Intéressant ce sujet…
Déstabilisant aussi. Je vais expliquer pourquoi.
J’écris des fanfictions depuis l’âge de 15 ans, j’ai commencé à les poster sur internet à l’âge de 16 ans. Aujourd’hui je suis… Beaucoup plus vieille. Au lycée, seuls mes amis proches savaient que j’écrivais un peu pour le plaisir, je n’en parlais pas et ils ne savaient pas sur quoi j’écrivais. J’ai juste partagé quelques chansons parodiques avec une vieille copine de collège et des poèmes avec mon meilleur ami, c’est tout (notez que ce n’était pas mes fanfictions que je partageais).
Il n’y a qu’une seule amie à qui j’ai commencé à en parler au lycée puis à la fac, c’est la seule à avoir lu mes fanfics et je l’ai assommé avec des spoils, mais elle aimait ça. Elle trouvait que j’avais un don pour créer des personnages et pour les histoires d’amour entre eux (selon ses critères de lectrice de shojo de 17 ans, mais ça me faisait super plaisir).
Il y a eu plusieurs barrières, tout d’abord dans le temps j’étais très introvertie, secrète pour ne pas dire taiseuse. Dévoiler des choses sur soi c’est s’exposer, on se fait juger, jauger et on donne le bâton pour se faire battre. Sans parler des gens qui veulent se mêler, participer, vous aider… (Ça c’est ma mère. Elle aussi elle a déjà fouillé ma chambre et trouver des brouillons, heureusement pas les miens : ceux d’une copine de forum que je relisais, ça m’a permis de noyer le poisson.)
Par contre, une fois en confiance (ou alors avec des anonymes sur internet) je ne m’arrête plus, cela dit le plus intime et le plus profond je le garde pour moi.
Bref.
Deuxième barrière : pendant longtemps j’ai écrit exclusivement des fanfictions sur Pokémon. Aujourd’hui, le phénomène s’universalise, les premiers joueurs ont vieilli, ils en parlent avec nostalgie ou s’assument complètement comme fans alors que qu’entre 13 et 18 ans aimer Pokémon restait synonyme de : « Mais t’as six ans dans ta tête woh ? »
Du coup, en début de thèse j’ai osé avouer à des copains de chantier que j’écrivais des fanfics pokémon. Ils avaient grandi avec Pokémon, ils étaient ouverts d’esprit (et l’un d’eux m’a dit : « Ah ma copine aussi écrit des fanfictions, mais sur Harry Potter »). Mais je n’ai jamais parlé de mes histoires, concrètement. Ils savaient juste que j’écrivais. Idem pour mon cousin qui est un ancien joueur de Pokémon.
· · · · ·
* _OBJECTIF_
D'après le témoignage sur l'écriture de fanfictions, à quel âge l'auteur du texte a-t-il commencé à les publier sur internet ?

* _DONNÉES ENREGISTRÉES_
· · · · ·
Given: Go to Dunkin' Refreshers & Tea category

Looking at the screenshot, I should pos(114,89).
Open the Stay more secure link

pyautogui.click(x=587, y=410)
· · · · ·
* _RÉSULTAT DE L'EXERCICE_
À l'âge de 16 ans.